Kyle Busch turned a lap in 13.745 seconds (65.489 mph) Saturday at the Los Angeles Memorial Coliseum to pace single-car qualifying for Sunday’s Busch Light Clash at the Coliseum.
That means Busch will start from the pole in the first of four 25-lap heat races on Sunday, each featuring nine cars on the quarter-mile pavement track built specifically for the event, which features the competitive debut of NASCAR’s Next Gen Cup Series car.
Tyler Reddick (13.761 seconds at 65.402 mph) qualified second to earn the pole for Sunday’s second heat race, followed by Justin Haley (64.790 mph) and Joey Logano (64.521 mph), who will start first in Heats 3 and 4, respectively.
The top four finishers in each heat will advance to the 150-lap Busch Light Clash at the Coliseum (6 p.m. ET on FOX, MRN and SiriusXM NASCAR Radio).

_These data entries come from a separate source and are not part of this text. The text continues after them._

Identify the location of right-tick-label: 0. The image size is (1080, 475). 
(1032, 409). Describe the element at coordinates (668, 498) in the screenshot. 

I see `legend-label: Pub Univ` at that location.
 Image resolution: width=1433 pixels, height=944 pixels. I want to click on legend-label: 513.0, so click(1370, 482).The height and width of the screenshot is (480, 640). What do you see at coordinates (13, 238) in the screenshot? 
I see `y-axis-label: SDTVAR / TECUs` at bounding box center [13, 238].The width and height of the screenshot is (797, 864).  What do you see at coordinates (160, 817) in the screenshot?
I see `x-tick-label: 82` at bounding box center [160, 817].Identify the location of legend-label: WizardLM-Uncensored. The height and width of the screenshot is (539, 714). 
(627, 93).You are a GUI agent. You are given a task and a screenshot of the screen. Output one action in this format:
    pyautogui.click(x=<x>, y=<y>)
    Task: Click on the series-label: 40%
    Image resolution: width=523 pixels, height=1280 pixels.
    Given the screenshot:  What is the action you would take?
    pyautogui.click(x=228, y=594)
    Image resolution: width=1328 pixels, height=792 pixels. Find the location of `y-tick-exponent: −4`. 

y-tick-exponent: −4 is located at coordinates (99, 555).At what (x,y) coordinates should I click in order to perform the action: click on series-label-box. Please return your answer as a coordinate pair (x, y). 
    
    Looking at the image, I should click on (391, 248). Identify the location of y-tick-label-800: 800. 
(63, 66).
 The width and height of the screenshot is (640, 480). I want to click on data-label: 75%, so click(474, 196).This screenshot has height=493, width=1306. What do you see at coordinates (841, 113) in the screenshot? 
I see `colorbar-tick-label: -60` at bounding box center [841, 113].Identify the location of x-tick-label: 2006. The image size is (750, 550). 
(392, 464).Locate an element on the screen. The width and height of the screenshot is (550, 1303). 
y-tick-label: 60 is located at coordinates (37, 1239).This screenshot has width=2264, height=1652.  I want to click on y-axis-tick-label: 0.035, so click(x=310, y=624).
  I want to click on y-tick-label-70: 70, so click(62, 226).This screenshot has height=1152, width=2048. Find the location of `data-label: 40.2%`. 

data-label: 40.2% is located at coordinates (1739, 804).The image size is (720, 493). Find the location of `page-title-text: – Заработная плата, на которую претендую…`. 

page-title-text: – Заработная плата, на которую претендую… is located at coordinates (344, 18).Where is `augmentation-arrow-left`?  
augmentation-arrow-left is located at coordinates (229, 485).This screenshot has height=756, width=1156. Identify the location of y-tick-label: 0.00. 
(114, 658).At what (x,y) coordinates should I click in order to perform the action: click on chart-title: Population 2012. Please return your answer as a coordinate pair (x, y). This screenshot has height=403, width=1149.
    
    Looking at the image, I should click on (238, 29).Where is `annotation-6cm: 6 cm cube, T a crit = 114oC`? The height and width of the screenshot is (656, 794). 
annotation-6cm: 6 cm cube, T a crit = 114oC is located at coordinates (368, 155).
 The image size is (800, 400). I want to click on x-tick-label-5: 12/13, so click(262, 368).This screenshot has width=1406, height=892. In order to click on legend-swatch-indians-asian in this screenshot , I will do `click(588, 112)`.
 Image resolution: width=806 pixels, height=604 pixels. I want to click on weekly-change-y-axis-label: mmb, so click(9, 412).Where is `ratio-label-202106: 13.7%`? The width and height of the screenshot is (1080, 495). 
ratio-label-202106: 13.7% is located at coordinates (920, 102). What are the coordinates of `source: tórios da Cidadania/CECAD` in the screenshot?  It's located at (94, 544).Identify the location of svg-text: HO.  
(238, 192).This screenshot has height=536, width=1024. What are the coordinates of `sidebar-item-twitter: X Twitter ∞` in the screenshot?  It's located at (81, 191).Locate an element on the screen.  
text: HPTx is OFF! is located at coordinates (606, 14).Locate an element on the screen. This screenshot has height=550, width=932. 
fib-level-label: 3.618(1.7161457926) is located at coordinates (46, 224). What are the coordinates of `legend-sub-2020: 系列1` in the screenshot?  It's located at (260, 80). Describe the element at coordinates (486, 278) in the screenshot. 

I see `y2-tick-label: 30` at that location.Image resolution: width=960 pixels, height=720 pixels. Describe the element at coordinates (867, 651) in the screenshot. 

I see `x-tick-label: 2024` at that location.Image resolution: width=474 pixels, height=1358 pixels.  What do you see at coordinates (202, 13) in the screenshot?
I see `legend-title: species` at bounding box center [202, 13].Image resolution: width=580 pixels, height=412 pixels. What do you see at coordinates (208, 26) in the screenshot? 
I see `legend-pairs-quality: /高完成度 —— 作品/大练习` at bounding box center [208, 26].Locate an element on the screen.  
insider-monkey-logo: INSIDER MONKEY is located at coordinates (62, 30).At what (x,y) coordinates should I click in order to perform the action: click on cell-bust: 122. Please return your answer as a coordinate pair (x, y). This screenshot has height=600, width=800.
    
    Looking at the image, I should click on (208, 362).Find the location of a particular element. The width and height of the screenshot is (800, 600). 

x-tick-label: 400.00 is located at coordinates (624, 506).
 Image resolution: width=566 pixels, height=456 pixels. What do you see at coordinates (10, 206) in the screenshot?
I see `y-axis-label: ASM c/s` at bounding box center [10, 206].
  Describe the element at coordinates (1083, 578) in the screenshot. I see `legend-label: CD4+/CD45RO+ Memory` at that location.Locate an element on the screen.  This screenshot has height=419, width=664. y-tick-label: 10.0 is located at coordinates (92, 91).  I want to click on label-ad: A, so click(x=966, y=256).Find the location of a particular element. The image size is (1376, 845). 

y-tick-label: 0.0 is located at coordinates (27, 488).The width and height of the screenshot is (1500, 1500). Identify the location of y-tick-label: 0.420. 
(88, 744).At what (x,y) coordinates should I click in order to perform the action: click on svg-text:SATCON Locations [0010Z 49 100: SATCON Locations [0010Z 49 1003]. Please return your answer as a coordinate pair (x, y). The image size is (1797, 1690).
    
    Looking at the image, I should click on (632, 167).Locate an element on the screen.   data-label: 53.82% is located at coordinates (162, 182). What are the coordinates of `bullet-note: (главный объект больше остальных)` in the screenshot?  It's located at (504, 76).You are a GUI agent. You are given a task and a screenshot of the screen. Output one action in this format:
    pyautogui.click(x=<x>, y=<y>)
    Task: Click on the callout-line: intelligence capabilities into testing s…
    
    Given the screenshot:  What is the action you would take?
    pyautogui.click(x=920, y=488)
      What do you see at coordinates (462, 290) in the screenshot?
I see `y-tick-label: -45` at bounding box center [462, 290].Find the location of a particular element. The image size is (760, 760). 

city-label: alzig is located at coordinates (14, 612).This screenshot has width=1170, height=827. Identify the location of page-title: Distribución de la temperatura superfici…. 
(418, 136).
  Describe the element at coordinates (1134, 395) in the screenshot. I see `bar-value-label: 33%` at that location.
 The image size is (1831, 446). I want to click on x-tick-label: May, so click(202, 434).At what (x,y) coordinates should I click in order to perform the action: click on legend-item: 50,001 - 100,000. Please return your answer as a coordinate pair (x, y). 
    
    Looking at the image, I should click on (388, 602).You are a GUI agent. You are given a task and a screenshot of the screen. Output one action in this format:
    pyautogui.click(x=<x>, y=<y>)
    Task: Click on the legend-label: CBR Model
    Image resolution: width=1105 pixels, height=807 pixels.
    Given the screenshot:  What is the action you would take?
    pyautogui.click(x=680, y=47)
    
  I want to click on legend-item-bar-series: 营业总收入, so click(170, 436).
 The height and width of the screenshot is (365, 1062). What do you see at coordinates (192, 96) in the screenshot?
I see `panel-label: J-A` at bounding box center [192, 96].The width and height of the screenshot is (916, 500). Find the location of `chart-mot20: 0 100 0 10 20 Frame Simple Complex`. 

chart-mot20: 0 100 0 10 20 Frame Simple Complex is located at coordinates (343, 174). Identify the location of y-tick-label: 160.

“I never would have thunk it,” said Busch, the only Toyota driver in the top 14 in time trials. “I don’t know, you know, it’s pretty cool. It’s just different with the opportunity to do something like this. NASCAR took a lot of flak on what this was going to look like and what it was going to be. But we’re having a great time. We had a bunch of fans come out just to witness the qualifying.
“I’m looking forward to seeing what this place will look like (Sunday) and have the opportunity to race this No. 18 Toyota and keep it up front. We’re not in (the main event) yet—we still have to go through that heat race.”
In fact, the only driver who is guaranteed a starting spot in the Busch Light Clash is Kyle Larson, the 2021 Cup Series champion. There’s one provisional starting spot available to the top driver in points from 2021 who fails to make the show through the heats or two subsequent 50-lap last-chance qualifiers.
Three drivers will advance from each of the LCQs, with the provisional completing the 23-car Clash field.
Larson qualified eighth and will start on the outside of the front row in Heat 4. The other front-row starting spots in the heats go to Daniel Suarez (fifth), Cole Custer (sixth) and Chase Elliott (seventh).
Ricky Stenhouse Jr., Harrison Burton, William Byron and defending Daytona 500 winner Michael McDowell qualified ninth through 12th, respectively.